• **ABOUT THIS EXERCISE**
Check every line of the entries for the string "Enable" and return the ones that contain it.

(MATERIAL PROVIDED Opens)

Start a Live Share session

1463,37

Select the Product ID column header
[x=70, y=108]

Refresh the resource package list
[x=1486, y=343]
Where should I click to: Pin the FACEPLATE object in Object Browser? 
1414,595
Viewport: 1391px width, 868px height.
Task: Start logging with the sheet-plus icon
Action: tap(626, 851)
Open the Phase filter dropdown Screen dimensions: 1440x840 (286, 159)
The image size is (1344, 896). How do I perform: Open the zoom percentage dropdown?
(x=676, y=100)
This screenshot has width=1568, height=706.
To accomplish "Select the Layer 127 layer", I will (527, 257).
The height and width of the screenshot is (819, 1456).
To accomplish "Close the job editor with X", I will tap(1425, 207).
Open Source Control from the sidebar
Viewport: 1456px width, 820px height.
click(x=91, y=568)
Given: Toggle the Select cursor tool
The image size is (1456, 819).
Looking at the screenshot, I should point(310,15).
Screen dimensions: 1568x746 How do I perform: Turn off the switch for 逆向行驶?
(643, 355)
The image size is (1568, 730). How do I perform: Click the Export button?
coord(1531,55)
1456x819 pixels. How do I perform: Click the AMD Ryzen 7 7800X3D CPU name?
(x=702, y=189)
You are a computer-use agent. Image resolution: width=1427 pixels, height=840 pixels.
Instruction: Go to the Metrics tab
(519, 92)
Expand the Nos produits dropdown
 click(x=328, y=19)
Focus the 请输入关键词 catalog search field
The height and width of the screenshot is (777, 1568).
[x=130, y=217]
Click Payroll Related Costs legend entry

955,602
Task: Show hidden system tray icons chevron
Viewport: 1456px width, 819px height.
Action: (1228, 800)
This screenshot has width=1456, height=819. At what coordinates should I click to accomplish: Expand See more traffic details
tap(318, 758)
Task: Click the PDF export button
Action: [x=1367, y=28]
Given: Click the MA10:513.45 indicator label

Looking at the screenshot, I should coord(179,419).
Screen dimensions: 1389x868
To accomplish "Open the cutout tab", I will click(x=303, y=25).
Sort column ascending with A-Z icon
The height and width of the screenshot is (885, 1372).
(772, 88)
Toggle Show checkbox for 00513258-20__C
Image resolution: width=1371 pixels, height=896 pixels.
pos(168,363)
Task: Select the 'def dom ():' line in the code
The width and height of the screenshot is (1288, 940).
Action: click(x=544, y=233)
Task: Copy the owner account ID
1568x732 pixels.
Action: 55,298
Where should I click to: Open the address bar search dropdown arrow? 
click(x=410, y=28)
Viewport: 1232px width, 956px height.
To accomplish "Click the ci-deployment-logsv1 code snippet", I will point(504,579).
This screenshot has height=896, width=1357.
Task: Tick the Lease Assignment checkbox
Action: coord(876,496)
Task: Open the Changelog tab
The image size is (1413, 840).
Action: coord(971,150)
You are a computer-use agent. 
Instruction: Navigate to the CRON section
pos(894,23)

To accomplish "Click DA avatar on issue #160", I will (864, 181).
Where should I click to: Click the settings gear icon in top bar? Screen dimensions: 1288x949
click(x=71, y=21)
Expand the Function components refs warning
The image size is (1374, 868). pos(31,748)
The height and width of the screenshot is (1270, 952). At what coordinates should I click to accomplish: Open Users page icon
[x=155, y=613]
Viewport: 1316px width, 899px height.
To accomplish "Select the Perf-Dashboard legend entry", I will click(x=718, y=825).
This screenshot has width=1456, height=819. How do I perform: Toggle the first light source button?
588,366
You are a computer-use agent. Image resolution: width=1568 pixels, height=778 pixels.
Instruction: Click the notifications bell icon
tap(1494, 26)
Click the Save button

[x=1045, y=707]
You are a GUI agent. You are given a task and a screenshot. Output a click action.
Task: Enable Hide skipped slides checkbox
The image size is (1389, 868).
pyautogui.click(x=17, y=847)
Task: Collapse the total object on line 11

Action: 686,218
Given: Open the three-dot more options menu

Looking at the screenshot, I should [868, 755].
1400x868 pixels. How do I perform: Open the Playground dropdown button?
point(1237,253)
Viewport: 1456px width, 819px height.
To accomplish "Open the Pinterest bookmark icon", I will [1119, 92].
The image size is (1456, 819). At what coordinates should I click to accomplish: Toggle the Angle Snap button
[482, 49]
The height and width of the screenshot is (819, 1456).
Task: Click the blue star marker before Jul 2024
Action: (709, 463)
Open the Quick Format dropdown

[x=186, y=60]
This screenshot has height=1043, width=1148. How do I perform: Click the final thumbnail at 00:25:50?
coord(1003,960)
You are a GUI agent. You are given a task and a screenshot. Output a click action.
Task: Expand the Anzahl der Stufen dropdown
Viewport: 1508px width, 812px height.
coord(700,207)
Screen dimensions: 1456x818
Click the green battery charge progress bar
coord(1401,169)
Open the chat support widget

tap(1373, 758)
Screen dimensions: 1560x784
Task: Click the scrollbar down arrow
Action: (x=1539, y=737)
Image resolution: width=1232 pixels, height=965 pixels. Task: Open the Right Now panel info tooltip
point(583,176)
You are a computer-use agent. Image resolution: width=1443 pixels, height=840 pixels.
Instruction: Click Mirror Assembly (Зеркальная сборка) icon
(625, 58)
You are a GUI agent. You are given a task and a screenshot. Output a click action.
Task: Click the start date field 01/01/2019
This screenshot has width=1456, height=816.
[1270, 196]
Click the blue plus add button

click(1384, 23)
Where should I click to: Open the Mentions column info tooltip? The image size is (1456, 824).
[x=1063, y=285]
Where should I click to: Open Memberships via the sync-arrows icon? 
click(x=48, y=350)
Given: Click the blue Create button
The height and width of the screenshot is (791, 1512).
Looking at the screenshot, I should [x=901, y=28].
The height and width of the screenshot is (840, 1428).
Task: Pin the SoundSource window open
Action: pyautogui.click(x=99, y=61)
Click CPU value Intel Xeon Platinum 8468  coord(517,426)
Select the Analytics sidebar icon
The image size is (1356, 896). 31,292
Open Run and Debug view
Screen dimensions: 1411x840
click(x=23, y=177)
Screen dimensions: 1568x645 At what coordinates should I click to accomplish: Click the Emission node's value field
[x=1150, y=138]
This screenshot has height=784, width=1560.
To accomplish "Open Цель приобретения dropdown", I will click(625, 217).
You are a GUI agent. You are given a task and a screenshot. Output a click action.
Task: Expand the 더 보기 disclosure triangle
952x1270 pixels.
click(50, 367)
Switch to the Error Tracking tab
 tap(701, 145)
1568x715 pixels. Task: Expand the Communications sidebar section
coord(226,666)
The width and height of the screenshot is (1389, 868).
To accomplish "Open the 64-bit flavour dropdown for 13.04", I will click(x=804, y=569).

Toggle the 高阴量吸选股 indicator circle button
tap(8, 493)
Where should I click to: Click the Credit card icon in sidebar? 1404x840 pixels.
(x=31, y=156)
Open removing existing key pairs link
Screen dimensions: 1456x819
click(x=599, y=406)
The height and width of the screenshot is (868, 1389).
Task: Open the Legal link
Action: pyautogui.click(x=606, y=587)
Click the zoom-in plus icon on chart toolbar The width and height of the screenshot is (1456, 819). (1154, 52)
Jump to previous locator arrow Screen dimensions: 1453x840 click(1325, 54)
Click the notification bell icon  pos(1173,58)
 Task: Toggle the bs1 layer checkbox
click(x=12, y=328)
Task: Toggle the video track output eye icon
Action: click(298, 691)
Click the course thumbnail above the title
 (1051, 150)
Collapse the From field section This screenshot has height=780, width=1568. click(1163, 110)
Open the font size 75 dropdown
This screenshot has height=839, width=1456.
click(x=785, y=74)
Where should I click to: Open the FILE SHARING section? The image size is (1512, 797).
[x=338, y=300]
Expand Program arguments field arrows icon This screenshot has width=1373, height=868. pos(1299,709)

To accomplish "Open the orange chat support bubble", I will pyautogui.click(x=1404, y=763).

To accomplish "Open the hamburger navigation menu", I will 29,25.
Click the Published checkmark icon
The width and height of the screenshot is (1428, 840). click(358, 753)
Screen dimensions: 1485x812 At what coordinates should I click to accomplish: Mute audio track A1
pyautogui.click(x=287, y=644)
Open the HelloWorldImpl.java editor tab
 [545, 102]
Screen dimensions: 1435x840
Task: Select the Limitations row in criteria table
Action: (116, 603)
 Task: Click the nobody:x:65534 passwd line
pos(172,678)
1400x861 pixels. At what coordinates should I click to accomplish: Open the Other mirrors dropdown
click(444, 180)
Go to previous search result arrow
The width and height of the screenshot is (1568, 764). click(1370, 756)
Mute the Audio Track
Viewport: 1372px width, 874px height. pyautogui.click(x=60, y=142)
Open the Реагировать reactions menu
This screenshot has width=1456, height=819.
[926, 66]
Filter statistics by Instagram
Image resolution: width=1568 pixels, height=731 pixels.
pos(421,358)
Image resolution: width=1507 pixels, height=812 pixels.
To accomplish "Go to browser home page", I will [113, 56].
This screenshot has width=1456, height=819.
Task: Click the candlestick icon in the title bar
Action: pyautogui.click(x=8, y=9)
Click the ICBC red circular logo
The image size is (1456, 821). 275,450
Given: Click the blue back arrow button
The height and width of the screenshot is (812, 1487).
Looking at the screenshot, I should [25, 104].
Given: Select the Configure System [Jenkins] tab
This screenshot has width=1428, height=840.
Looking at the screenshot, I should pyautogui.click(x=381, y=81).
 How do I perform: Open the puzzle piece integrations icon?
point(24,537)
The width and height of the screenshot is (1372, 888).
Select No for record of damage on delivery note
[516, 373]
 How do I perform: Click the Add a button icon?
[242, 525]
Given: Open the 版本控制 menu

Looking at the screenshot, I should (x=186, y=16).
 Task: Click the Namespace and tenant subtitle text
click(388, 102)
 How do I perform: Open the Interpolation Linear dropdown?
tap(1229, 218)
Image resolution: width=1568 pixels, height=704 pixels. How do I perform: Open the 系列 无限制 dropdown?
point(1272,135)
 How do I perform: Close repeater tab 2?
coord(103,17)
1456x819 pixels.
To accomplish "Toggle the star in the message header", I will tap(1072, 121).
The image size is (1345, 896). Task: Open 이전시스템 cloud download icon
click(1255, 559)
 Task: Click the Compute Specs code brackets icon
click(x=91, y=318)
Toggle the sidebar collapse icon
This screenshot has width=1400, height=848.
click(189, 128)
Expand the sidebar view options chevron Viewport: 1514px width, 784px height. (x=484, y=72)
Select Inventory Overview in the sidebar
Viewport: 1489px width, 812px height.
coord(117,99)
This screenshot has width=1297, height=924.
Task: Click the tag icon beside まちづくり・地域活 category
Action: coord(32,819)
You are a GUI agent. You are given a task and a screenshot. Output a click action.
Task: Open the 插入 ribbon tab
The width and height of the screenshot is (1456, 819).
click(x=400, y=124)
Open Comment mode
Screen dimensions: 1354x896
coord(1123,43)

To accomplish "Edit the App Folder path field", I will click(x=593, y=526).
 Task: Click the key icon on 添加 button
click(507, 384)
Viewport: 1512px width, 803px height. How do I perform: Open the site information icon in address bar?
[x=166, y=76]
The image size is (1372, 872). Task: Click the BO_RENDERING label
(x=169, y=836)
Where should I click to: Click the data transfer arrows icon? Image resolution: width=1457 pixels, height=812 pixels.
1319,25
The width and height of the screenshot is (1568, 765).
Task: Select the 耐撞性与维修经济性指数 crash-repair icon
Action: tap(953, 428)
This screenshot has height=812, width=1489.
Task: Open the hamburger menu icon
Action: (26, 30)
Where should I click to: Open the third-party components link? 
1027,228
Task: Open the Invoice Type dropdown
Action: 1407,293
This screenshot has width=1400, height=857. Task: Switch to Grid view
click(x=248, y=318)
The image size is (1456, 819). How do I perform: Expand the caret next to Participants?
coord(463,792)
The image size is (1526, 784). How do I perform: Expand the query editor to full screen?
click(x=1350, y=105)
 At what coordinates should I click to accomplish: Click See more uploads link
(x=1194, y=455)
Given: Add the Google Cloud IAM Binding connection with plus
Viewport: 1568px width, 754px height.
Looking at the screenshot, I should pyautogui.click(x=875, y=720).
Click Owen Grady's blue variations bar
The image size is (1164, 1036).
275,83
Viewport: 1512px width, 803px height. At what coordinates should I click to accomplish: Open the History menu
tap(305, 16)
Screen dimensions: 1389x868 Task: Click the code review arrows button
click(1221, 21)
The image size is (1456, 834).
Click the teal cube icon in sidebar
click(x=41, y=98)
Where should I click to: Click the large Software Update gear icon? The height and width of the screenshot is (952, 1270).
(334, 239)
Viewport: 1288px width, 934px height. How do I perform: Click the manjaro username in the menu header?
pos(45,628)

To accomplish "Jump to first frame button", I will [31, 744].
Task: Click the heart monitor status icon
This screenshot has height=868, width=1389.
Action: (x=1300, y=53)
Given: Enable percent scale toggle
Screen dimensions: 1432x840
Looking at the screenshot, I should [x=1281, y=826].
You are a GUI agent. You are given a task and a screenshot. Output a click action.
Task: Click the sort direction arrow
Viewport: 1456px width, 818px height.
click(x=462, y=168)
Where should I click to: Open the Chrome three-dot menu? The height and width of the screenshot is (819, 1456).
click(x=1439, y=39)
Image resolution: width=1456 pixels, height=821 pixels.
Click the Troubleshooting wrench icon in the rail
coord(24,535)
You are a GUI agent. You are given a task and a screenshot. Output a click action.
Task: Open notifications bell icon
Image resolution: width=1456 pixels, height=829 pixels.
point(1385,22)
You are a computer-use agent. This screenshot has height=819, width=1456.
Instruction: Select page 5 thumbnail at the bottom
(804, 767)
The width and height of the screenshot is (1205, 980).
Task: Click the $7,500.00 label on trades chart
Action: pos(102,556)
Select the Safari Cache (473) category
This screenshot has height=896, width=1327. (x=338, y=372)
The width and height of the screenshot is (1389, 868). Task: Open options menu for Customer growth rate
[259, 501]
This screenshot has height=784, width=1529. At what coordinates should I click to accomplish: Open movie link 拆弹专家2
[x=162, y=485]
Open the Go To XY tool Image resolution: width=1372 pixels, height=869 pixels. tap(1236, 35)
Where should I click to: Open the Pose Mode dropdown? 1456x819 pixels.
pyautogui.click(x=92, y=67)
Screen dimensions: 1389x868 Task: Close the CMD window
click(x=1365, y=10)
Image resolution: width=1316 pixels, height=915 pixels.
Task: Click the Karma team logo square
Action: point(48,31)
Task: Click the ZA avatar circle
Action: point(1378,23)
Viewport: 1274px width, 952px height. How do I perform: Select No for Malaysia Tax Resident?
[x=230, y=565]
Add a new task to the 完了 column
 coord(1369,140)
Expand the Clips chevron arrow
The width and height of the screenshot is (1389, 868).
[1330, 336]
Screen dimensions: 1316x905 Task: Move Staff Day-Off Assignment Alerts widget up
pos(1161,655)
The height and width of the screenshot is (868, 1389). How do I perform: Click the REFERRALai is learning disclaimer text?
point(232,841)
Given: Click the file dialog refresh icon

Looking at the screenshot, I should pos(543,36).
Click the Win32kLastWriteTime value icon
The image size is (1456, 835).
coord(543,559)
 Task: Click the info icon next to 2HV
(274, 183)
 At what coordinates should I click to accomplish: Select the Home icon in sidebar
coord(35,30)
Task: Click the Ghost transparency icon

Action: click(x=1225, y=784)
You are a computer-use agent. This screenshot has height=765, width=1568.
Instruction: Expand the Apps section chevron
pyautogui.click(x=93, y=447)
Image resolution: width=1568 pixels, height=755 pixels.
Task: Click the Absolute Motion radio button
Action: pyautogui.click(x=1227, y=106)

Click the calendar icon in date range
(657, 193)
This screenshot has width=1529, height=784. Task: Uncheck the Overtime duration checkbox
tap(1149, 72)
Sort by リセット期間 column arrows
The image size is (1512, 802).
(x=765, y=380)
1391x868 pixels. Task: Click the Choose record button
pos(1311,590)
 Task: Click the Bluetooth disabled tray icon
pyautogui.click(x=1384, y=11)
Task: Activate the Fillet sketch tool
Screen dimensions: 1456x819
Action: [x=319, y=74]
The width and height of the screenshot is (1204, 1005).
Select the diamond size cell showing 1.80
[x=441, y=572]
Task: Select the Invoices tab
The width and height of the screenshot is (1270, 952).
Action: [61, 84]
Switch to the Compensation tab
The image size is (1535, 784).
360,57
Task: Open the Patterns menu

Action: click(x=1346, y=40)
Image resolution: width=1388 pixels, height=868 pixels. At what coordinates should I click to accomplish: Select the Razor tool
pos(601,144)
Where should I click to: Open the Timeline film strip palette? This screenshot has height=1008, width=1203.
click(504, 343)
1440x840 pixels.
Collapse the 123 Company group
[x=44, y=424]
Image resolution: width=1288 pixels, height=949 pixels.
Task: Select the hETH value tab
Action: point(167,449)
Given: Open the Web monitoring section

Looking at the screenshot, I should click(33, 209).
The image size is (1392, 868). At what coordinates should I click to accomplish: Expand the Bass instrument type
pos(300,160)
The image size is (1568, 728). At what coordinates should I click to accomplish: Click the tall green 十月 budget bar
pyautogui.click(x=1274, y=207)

(MATERIAL PROVIDED Closes)

• **WORKED SOLUTION**
Task: Enable Hide skipped slides checkbox
Given: Enable percent scale toggle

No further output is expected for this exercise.